== TASK STATEMENT ==
Copy each of the following records word for word, with nothing changed.

┄┄┄┄┄┄┄┄┄┄┄┄┄┄┄┄┄┄┄┄

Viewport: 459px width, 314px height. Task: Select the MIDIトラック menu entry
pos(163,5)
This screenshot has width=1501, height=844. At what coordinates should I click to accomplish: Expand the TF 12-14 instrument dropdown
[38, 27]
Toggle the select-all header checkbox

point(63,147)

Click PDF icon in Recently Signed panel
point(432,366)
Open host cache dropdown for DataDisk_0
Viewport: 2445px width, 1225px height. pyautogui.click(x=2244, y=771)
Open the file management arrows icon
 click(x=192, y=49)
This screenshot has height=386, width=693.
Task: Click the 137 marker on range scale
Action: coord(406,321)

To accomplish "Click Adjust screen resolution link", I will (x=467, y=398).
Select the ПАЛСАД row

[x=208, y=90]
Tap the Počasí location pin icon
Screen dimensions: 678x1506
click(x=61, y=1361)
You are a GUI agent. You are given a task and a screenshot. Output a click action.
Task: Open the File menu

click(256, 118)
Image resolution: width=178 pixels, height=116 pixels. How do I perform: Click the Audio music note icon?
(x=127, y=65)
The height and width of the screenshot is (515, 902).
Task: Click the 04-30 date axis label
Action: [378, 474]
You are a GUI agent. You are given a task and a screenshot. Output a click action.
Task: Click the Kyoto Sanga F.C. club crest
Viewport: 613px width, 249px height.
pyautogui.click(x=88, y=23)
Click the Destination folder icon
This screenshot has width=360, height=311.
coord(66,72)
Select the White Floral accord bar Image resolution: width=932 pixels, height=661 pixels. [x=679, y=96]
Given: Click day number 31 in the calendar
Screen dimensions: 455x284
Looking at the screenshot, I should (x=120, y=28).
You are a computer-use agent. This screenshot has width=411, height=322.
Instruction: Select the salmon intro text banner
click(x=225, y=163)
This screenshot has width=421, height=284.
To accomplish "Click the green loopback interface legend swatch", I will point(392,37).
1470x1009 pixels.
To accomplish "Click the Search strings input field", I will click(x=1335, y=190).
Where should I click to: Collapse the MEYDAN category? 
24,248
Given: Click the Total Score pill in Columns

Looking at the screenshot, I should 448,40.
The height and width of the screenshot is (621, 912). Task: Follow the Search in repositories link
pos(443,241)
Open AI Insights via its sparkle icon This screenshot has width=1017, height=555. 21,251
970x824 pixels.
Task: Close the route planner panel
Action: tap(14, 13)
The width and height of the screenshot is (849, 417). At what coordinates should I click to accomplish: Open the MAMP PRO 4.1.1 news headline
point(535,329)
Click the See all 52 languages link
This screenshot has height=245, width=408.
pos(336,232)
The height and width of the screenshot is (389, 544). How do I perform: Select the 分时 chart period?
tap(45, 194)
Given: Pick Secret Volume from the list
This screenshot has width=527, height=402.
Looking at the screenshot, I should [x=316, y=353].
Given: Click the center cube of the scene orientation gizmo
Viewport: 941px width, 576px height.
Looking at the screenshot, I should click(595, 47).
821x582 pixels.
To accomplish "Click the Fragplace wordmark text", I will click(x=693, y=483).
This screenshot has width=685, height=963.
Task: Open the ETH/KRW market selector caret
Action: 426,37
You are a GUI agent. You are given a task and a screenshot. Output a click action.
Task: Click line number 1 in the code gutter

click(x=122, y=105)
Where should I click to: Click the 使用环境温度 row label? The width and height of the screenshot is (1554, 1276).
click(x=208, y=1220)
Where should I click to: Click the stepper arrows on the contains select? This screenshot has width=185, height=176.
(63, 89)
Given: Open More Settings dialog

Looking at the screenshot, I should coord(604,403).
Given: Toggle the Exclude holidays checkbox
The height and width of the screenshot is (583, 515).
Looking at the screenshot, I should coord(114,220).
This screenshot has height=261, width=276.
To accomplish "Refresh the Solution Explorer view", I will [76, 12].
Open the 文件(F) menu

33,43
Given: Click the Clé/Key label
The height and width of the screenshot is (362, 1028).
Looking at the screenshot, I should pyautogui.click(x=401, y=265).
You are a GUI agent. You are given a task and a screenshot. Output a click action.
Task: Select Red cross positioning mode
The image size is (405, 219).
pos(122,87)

┄┄┄┄┄┄┄┄┄┄┄┄┄┄┄┄┄┄┄┄

== TASK RESULT ==
Viewport: 459px width, 314px height. Task: Select the MIDIトラック menu entry
pos(163,5)
This screenshot has width=1501, height=844. At what coordinates should I click to accomplish: Expand the TF 12-14 instrument dropdown
[38, 27]
Toggle the select-all header checkbox

point(63,147)

Click PDF icon in Recently Signed panel
point(432,366)
Open host cache dropdown for DataDisk_0
Viewport: 2445px width, 1225px height. pyautogui.click(x=2244, y=771)
Open the file management arrows icon
 click(x=192, y=49)
This screenshot has height=386, width=693.
Task: Click the 137 marker on range scale
Action: coord(406,321)

To accomplish "Click Adjust screen resolution link", I will (x=467, y=398).
Select the ПАЛСАД row

[x=208, y=90]
Tap the Počasí location pin icon
Screen dimensions: 678x1506
click(x=61, y=1361)
You are a GUI agent. You are given a task and a screenshot. Output a click action.
Task: Open the File menu

click(256, 118)
Image resolution: width=178 pixels, height=116 pixels. How do I perform: Click the Audio music note icon?
(x=127, y=65)
The height and width of the screenshot is (515, 902).
Task: Click the 04-30 date axis label
Action: [378, 474]
You are a GUI agent. You are given a task and a screenshot. Output a click action.
Task: Click the Kyoto Sanga F.C. club crest
Viewport: 613px width, 249px height.
pyautogui.click(x=88, y=23)
Click the Destination folder icon
This screenshot has width=360, height=311.
coord(66,72)
Select the White Floral accord bar Image resolution: width=932 pixels, height=661 pixels. [x=679, y=96]
Given: Click day number 31 in the calendar
Screen dimensions: 455x284
Looking at the screenshot, I should (x=120, y=28).
You are a computer-use agent. This screenshot has width=411, height=322.
Instruction: Select the salmon intro text banner
click(x=225, y=163)
This screenshot has width=421, height=284.
To accomplish "Click the green loopback interface legend swatch", I will point(392,37).
1470x1009 pixels.
To accomplish "Click the Search strings input field", I will click(x=1335, y=190).
Where should I click to: Collapse the MEYDAN category? 
24,248
Given: Click the Total Score pill in Columns

Looking at the screenshot, I should 448,40.
The height and width of the screenshot is (621, 912). Task: Follow the Search in repositories link
pos(443,241)
Open AI Insights via its sparkle icon This screenshot has width=1017, height=555. 21,251
970x824 pixels.
Task: Close the route planner panel
Action: tap(14, 13)
The width and height of the screenshot is (849, 417). At what coordinates should I click to accomplish: Open the MAMP PRO 4.1.1 news headline
point(535,329)
Click the See all 52 languages link
This screenshot has height=245, width=408.
pos(336,232)
The height and width of the screenshot is (389, 544). How do I perform: Select the 分时 chart period?
tap(45, 194)
Given: Pick Secret Volume from the list
This screenshot has width=527, height=402.
Looking at the screenshot, I should [x=316, y=353].
Given: Click the center cube of the scene orientation gizmo
Viewport: 941px width, 576px height.
Looking at the screenshot, I should click(595, 47).
821x582 pixels.
To accomplish "Click the Fragplace wordmark text", I will click(x=693, y=483).
This screenshot has width=685, height=963.
Task: Open the ETH/KRW market selector caret
Action: 426,37
You are a GUI agent. You are given a task and a screenshot. Output a click action.
Task: Click line number 1 in the code gutter

click(x=122, y=105)
Where should I click to: Click the 使用环境温度 row label? The width and height of the screenshot is (1554, 1276).
click(x=208, y=1220)
Where should I click to: Click the stepper arrows on the contains select? This screenshot has width=185, height=176.
(63, 89)
Given: Open More Settings dialog

Looking at the screenshot, I should coord(604,403).
Given: Toggle the Exclude holidays checkbox
The height and width of the screenshot is (583, 515).
Looking at the screenshot, I should coord(114,220).
This screenshot has height=261, width=276.
To accomplish "Refresh the Solution Explorer view", I will [76, 12].
Open the 文件(F) menu

33,43
Given: Click the Clé/Key label
The height and width of the screenshot is (362, 1028).
Looking at the screenshot, I should pyautogui.click(x=401, y=265).
You are a GUI agent. You are given a task and a screenshot. Output a click action.
Task: Select Red cross positioning mode
The image size is (405, 219).
pos(122,87)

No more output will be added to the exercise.